> _Available records_:
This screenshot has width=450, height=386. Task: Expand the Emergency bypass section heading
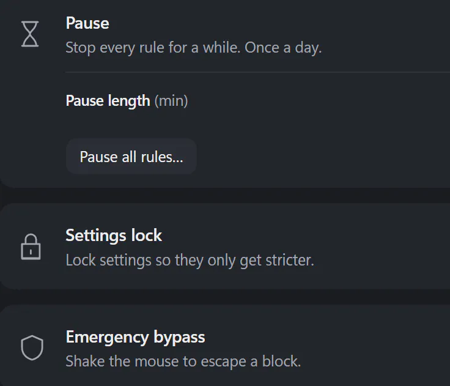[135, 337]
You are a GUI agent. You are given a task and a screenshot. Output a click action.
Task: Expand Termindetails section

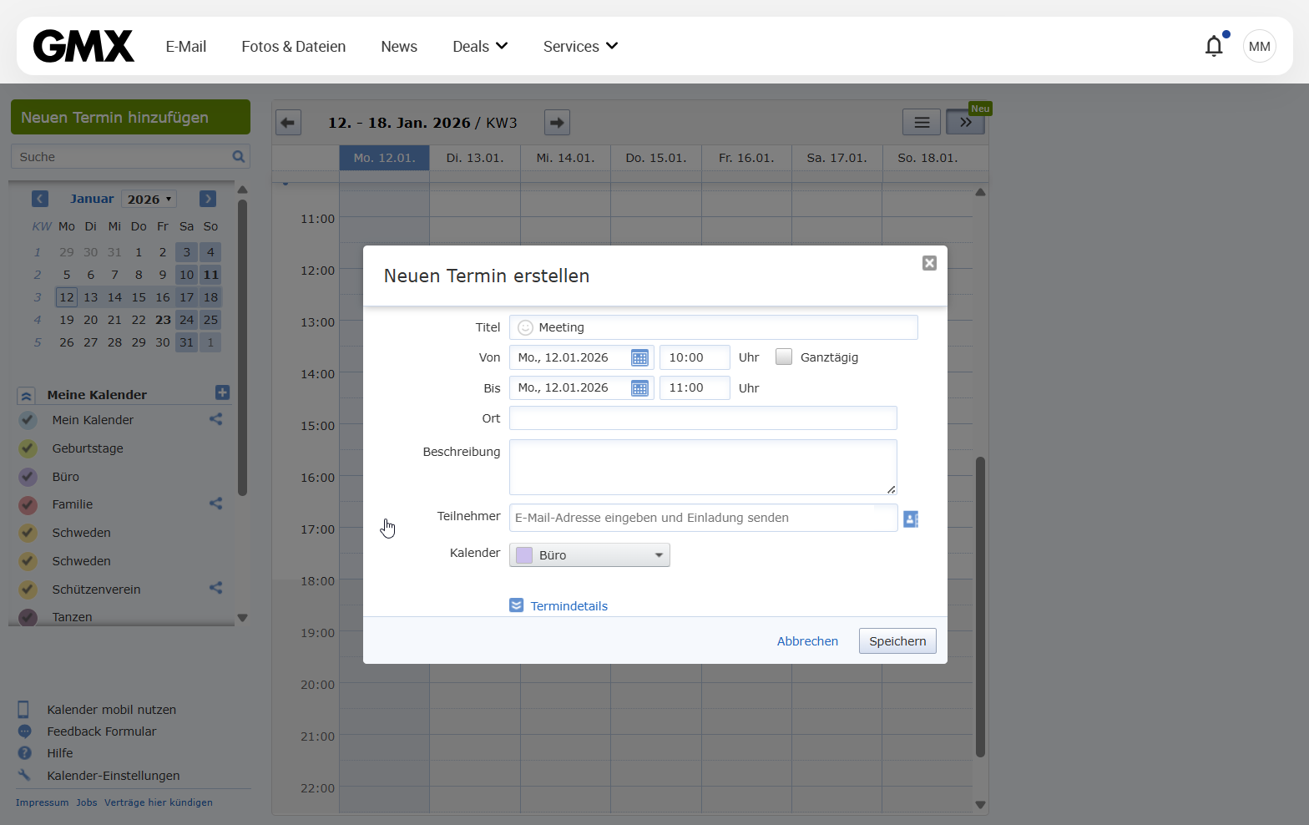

...

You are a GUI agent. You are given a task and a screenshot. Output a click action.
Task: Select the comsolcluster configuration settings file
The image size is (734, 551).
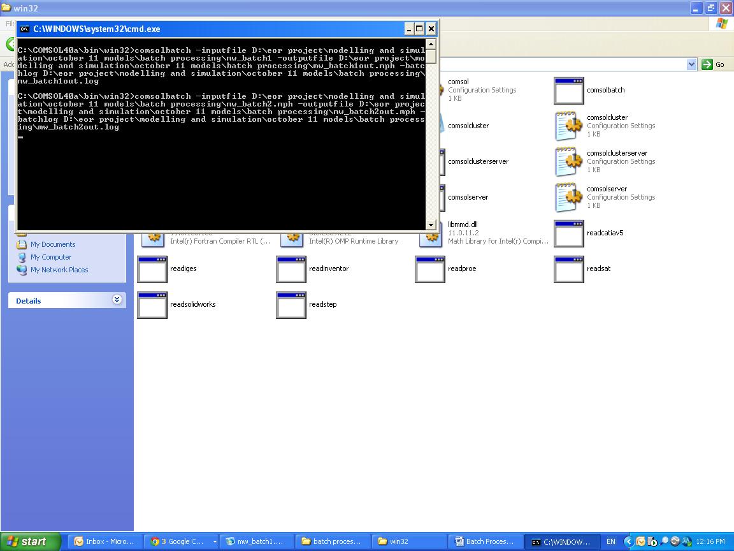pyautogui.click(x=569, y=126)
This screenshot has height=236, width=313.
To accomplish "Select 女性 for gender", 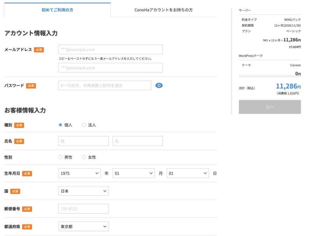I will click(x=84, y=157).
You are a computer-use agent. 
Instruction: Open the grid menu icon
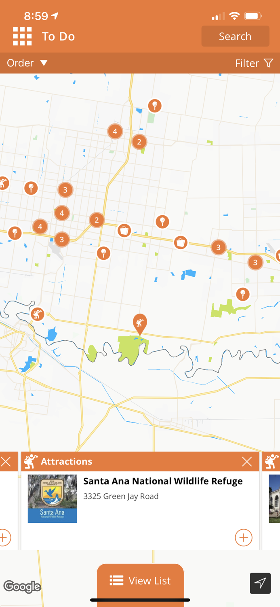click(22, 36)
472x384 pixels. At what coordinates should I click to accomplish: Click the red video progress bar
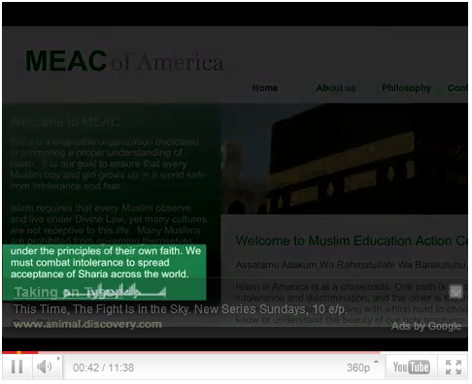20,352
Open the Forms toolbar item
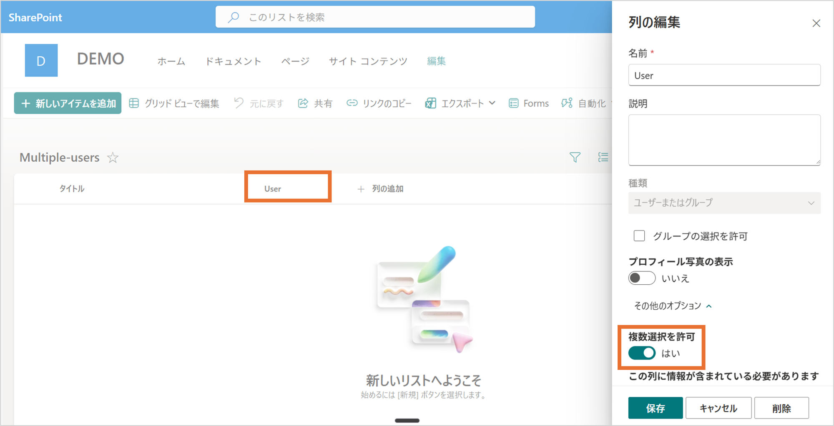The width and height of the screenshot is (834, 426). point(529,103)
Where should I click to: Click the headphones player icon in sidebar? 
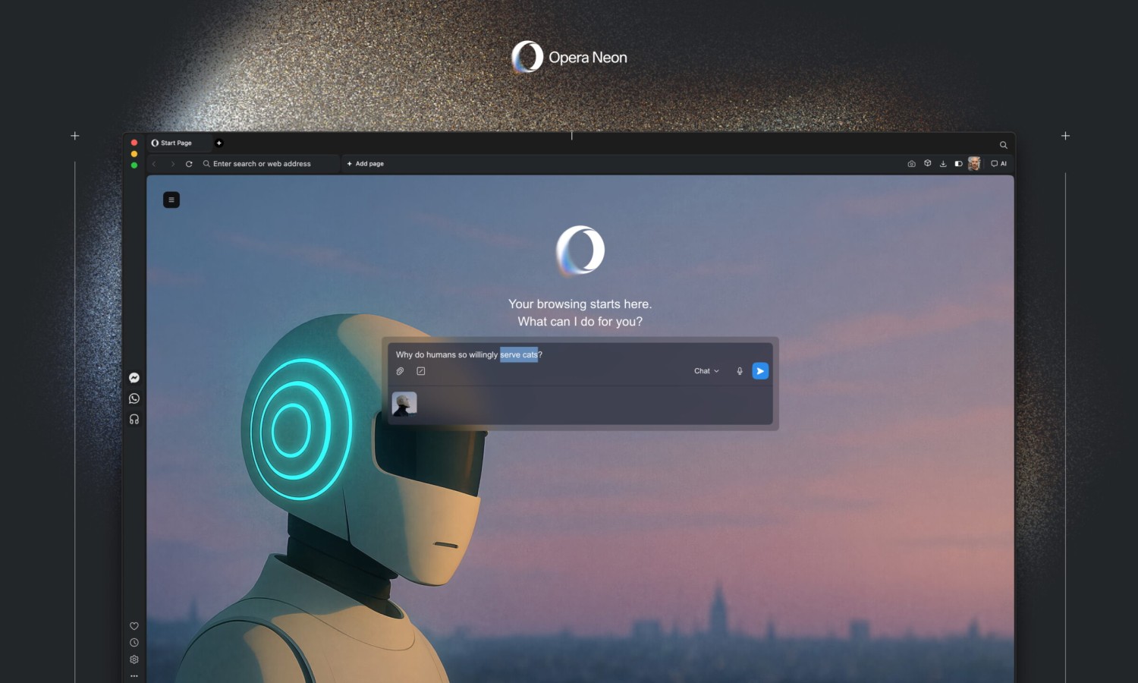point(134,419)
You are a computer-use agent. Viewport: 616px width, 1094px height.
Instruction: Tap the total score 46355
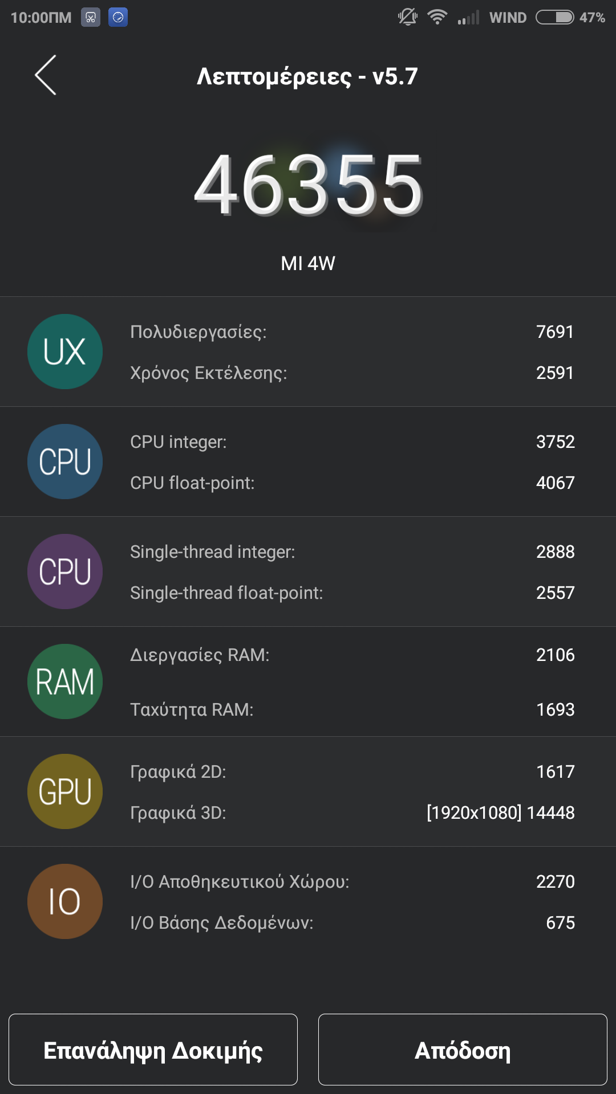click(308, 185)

> _Short exercise_:
Pull out every line of the listing above that contains the word "Expand".

> _Task output_:
This screenshot has width=450, height=386. Task: Expand the Emergency bypass section heading
Task: Expand Termindetails section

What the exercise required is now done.